● **ESERCIZI E COMPITI**:
- A) Traduci in inglese questa frase del testo sulla finanza d’impatto: «L’ASviS sottolinea che la valutazione degli investimenti deve orientarsi verso le tecniche proprie della finanza di impatto, associando agli obiettivi finanziari anche quelli sociali in un’ottica di sostenibilità collettiva dei processi di investimento.»
- B) Per favore, copia dal testo sulla finanza d’impatto il passo che comincia con "Favorire la finanza" e finisce con "sostenibili e responsabili.".

● **ESTRATTO DEL DOCUMENTO**:

########

Favorire la finanza d’impatto e gli investimenti sostenibili
In secondo luogo, secondo l’ASviS è necessario rafforzare l’insieme degli strumenti di regolazione per fare emergere in modo chiaro e inequivocabile l’orientamento degli investitori verso progetti autenticamente di impatto sulla sostenibilità, facendo in modo che la tassonomia selezioni realmente i progetti di investimento in base all’impatto sugli obiettivi ambientali e sociali. Inoltre, secondo l’alleanza bisogna rafforzare la trasparenza del mercato della finanza sostenibile e di contrasto al greenwashing e, in particolare, migliorare notevolmente la qualità della raccolta dei dati sui prodotti finanziari che finanziano autenticamente investimenti sostenibili e responsabili.
L’ASviS sottolinea che la valutazione degli investimenti deve orientarsi verso le tecniche proprie della finanza di impatto, associando agli obiettivi finanziari anche quelli sociali in un’ottica di sostenibilità collettiva dei processi di investimento. Come evidenzia l’alleanza, l’adozione di queste tecniche non è ancora diffusa e l’accelerazione sulla tassonomia per gli obiettivi sociali dello sviluppo sostenibile, che diventa sempre più urgente, potrà dare un significativo impulso in questa direzione.

########

● **DATI MOSTRATI**:
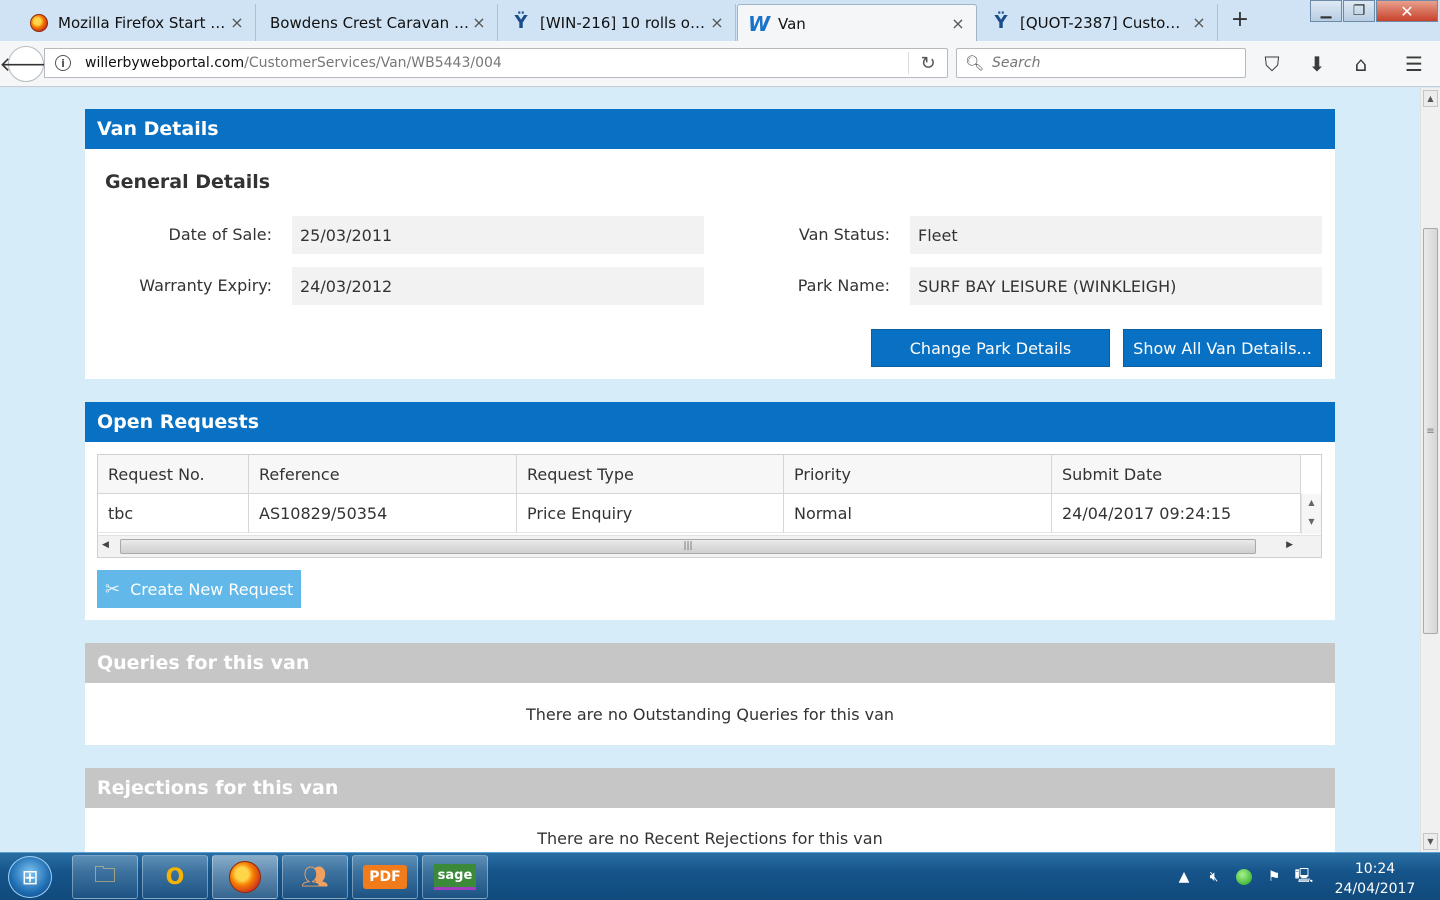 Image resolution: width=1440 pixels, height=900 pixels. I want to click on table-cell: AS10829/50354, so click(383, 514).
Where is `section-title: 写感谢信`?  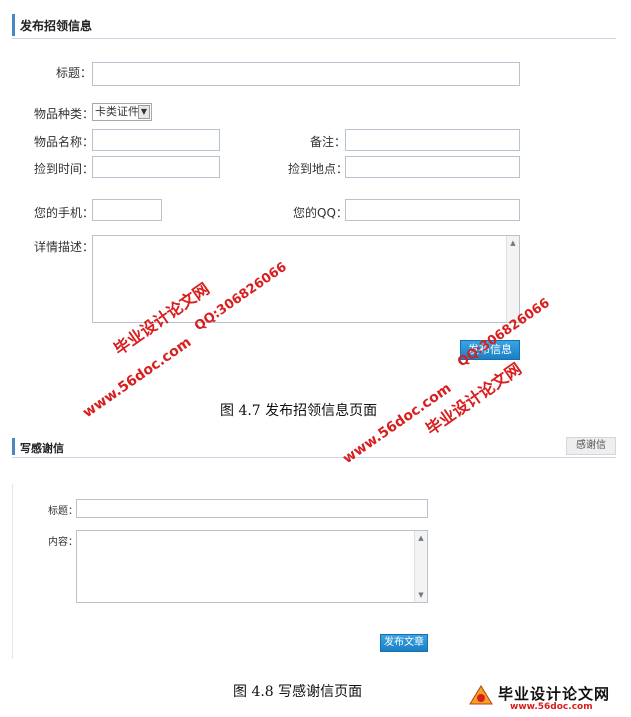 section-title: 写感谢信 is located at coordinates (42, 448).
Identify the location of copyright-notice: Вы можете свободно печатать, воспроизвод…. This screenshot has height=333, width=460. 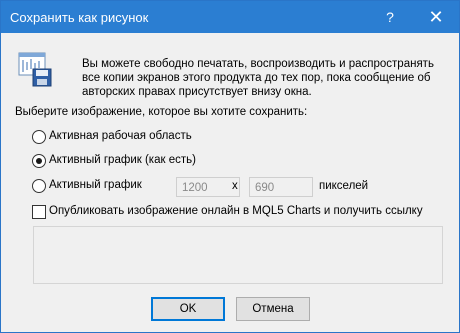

########

● **RISPOSTE ATTESE**:
- A) ASviS emphasizes that the assessment of investments must shift toward the techniques specific to impact finance, pairing financial objectives with social ones as well, with a view to the collective sustainability of investment processes.

- B)
Favorire la finanza d’impatto e gli investimenti sostenibili
In secondo luogo, secondo l’ASviS è necessario rafforzare l’insieme degli strumenti di regolazione per fare emergere in modo chiaro e inequivocabile l’orientamento degli investitori verso progetti autenticamente di impatto sulla sostenibilità, facendo in modo che la tassonomia selezioni realmente i progetti di investimento in base all’impatto sugli obiettivi ambientali e sociali. Inoltre, secondo l’alleanza bisogna rafforzare la trasparenza del mercato della finanza sostenibile e di contrasto al greenwashing e, in particolare, migliorare notevolmente la qualità della raccolta dei dati sui prodotti finanziari che finanziano autenticamente investimenti sostenibili e responsabili.